Mid summer large carnivores: the 5th summer in a row the full monty way

Jan has again been guiding this summer, he has been doing this successfully for Finland’s well known three large carnivores – Brown Bear, Wolf and Wolverine since 2015.

Nowhere else in Europe can these three iconic predators be seen with such relative ease.

The global concept of using blinds/hides baited out front with carrion does make things a bit easier. Of course  wolves and bears can be seen ‘naturally’ in various European countries without the luring in with bait technique. However, with wolverines things are different as these animals really are next to impossible to see by scanning from vantage points or by random forest driving. So, nowhere in Europe or any where in the World in fact is there a reliable spot where these mustelids can be more or less guaranteed without the overnight strategy of staying in a baited hide.

Given their presence near the hides it’s always a pleasure observing wolverines in this unique way. Also, after a decade of guiding these type of tours in Finland, Jan knows several bears, wolves and wolverines by (nick)name, physical performance and behaviour. Despite, having this experience, the set up is never the same as to who and when will perform on the taiga stage. It makes the hide sessions always something to look forward too. More over, it is such a privilege to be present in Finland’s wild ‘no man’s land.

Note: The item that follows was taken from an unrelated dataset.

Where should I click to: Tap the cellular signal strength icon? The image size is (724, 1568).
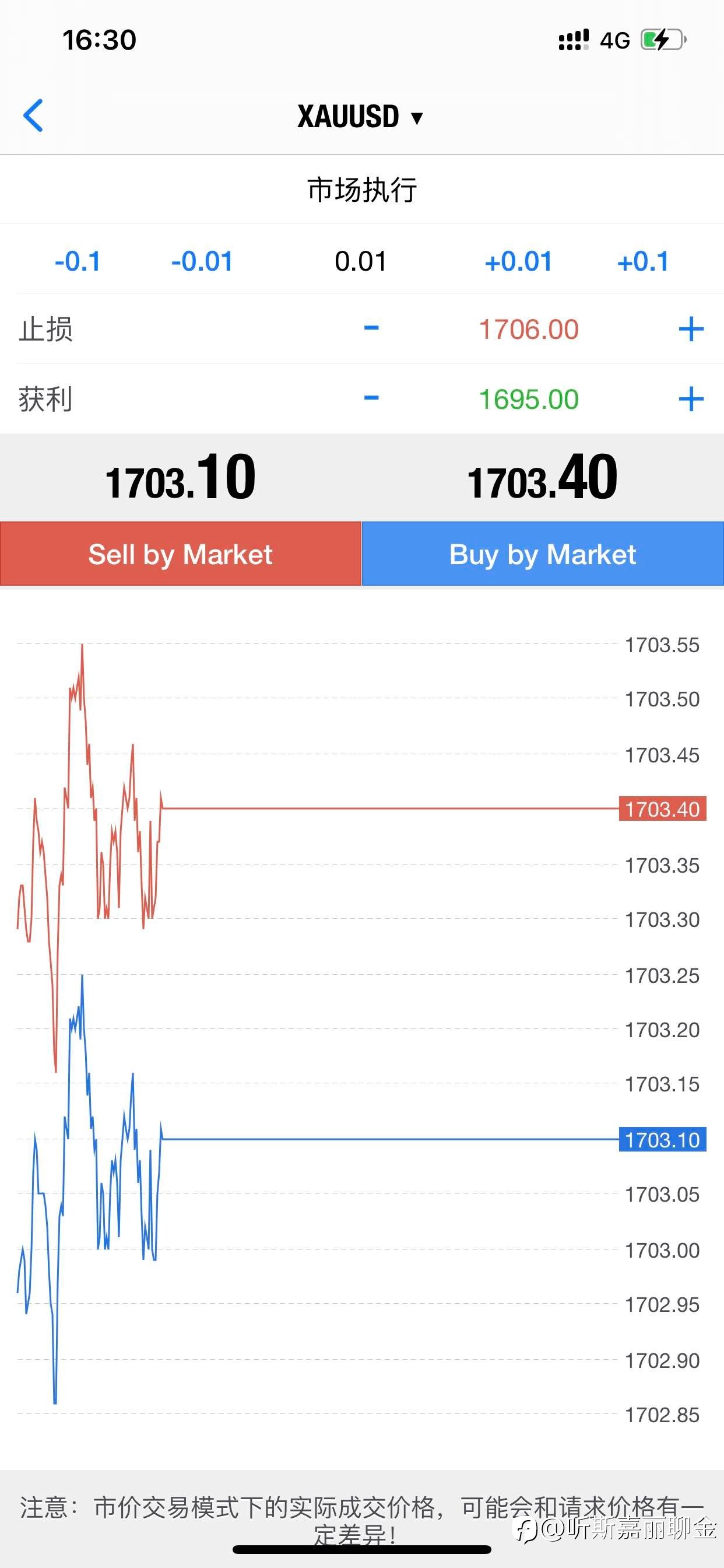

This no man’s land is roughly the north/south international border between Finland and the Russian Federation. Some 1340km long, it runs mostly through uninhabited taiga forests and sparsely populated rural areas. Especially near Kuhmo, not far from the Russian border, the Finnish no man’s land is devoid of humans. Instead, high densities of predators such as Brown Bears, Wolverines and Wolves, find a place to live and roam freely.

Spending a night inside a hide in such an area reaches deep inside. It puts you in a place you rarely find yourself today away from all noise and disturbance of urban living. Instead it’s the throaty calls of  Ravens breaking the silence here especially when the Brown Bears tear apart the newly laid bait. Only during the short period of twilight, that passes for night here in the summer, do the Ravens become silent. Aside from the distant sounds of chewing bears, the stillness of such a vast and desolate place is just beautiful and a privilege to experience.

The 2019 trip was exceptional in the way that all three carnivore species appeared in front of one hide during one night. It was actually a coming and going of large carnivores from early evening into the night until next morning. A fantastic wildlife spectacle that has never happened before!

So, hopefully, by reading the text below, you will get an idea of the unique atmosphere that only happens in these kind of hides in Finland.

It was a bear first of all that trotted along the edge of the bog,  from left to right, well back from where the hide was situated. Being just 18.04 this happened only 45 minutes after we entered the hide! Jan pointed out where the bear would pop up next. Correctly, the same bear came in from the right 10 minutes later. This first dark individual went straight to the carcass to eat for about 20 minutes. So, at 18.34 the bear left the scene. Although it was clearly disturbed by something, surprisingly no other indiviual showed up straight away. An opportunity for the resident flock of Ravens to take over the scene. Feasting on the newly ripped open carcass, they were joined by a single Black Kite and three White-tailed Eagles. All species doing the same – trying to grab their piece of the buffet.

Then a new arrival, this time an adult Wolverine, came from the back of the hide at 19.14. The world’s largest member of mustelids also went, like the bears, straight to the carcass where it was present till 19.34. With the appearance of a young Wolf at 20.00 we scored all three large carnivores within two hours!

The immature Wolf left the scene as soon as a 2nd different adult bear appeared left of our hide. At 20.45 the same Wolf reappeared but the 2nd bear left. The Wolf this time stayed until 21.14. Different to the bears, the wolf never really went to the carcass to eat. Instead it strolled around the bog where it sniffed around presumably trying to find some leftovers of the bears. At 21.30 another wolf appeared from the right. This individual, appearing rather scruffy and being more grey colored in general, wasn’t limping as the first one. This wolf didn’t stay long as at the same moment a third bear – recognised by Jan as Breadhead –  appeared from the left.

At 22.00 another and different bear joined Breadhead. As the first black coloured one also popped up, there suddenly were three different bears together on the set for about 15 minutes!

At 22.35 the limping wolf showed up again to be joined by the other one at 23.00. Soon both wolves trotted off together, as they appeared relaxed with each other they were probably two non rival youngsters not interested in defending food or a territory for themselves. During the short period of twilight around midnight most of us got into our bunkbeds to rest for a couple of hours. It was actually only Andrew who kept an eye on the scene. The first wolf and the first bear kept him awake!  At 04:00 again a Wolverine appeared near the carcass for about 15 minutes as did the first bear again at 05.15. At 06:00 another Wolverine came in only to leave in the end carrying off the remaining leg of the carcass! For sure a constant variety of animals and a splendid night of wildlife watching!